Yes, but the risk is low. Retinal detachment following YAG capsulotomy occurs in approximately 0.1% to 3.6% of patients depending on individual risk factors. ¹ Large epidemiological studies estimate the incidence at approximately 1% within the first year following capsulotomy, with the majority of detachments occurring within the first 12 months post-procedure. ²
The association between YAG capsulotomy and retinal detachment is not caused directly by the laser itself. Rather, the creation of an opening in the posterior capsule alters vitreoretinal dynamics. In the intact pseudophakic eye, the posterior capsule acts as a barrier between the anterior segment and the vitreous cavity. Once this barrier is breached by capsulotomy, vitreous movement and traction on the peripheral retina can increase, particularly during eye movements. ¹ This may precipitate posterior vitreous detachment (PVD) or exacerbate existing vitreous traction, potentially leading to retinal tears, and subsequently, retinal detachment.

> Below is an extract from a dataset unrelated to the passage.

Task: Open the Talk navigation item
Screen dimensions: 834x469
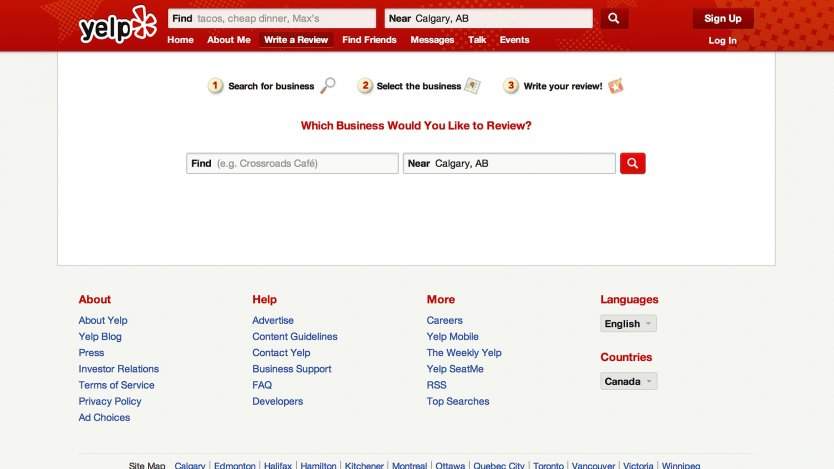Action: pyautogui.click(x=477, y=40)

Risk is not uniform across all patients. Those at higher baseline risk for retinal detachment, including individuals with high myopia, lattice degeneration, a history of retinal detachment in the fellow eye, previous retinal tears, or family history of retinal detachment, have substantially elevated risk following YAG capsulotomy compared to low-risk patients. ³ Studies indicate that patients with high myopia have retinal detachment rates approaching 3% to 4% post-YAG, compared to well under 1% in eyes without predisposing factors. ²
Clinical vigilance is essential. Patients should be counselled pre-operatively about symptoms of retinal detachment, including sudden onset of floaters, flashing lights, or a shadow or curtain in the peripheral or central visual field, and instructed to seek urgent ophthalmic assessment if these occur. A structured pathway with clear access to vitreoretinal support ensures prompt management. ¹
References
- Javitt JC, Tielsch JM, Canner JK, Kolb MM, Sommer A, Steinberg EP. National outcomes of cataract extraction: increased risk of retinal complications associated with Nd:YAG laser capsulotomy. The Nd:YAG Laser Posterior Capsulotomy Study Group. Ophthalmology. 1992;99(10):1487-1497.
- Ranta P, Kivela T. Retinal detachment in pseudophakic eyes with and without Nd:YAG laser posterior capsulotomy. Ophthalmology. 1998;105(11):2127-2133.
- Koch DD, Liu JF, Gill EP, Parke DW. Axial myopia increases the risk of retinal complications after neodymium-YAG laser posterior capsulotomy. Archives of Ophthalmology. 1989;107(7):986-990.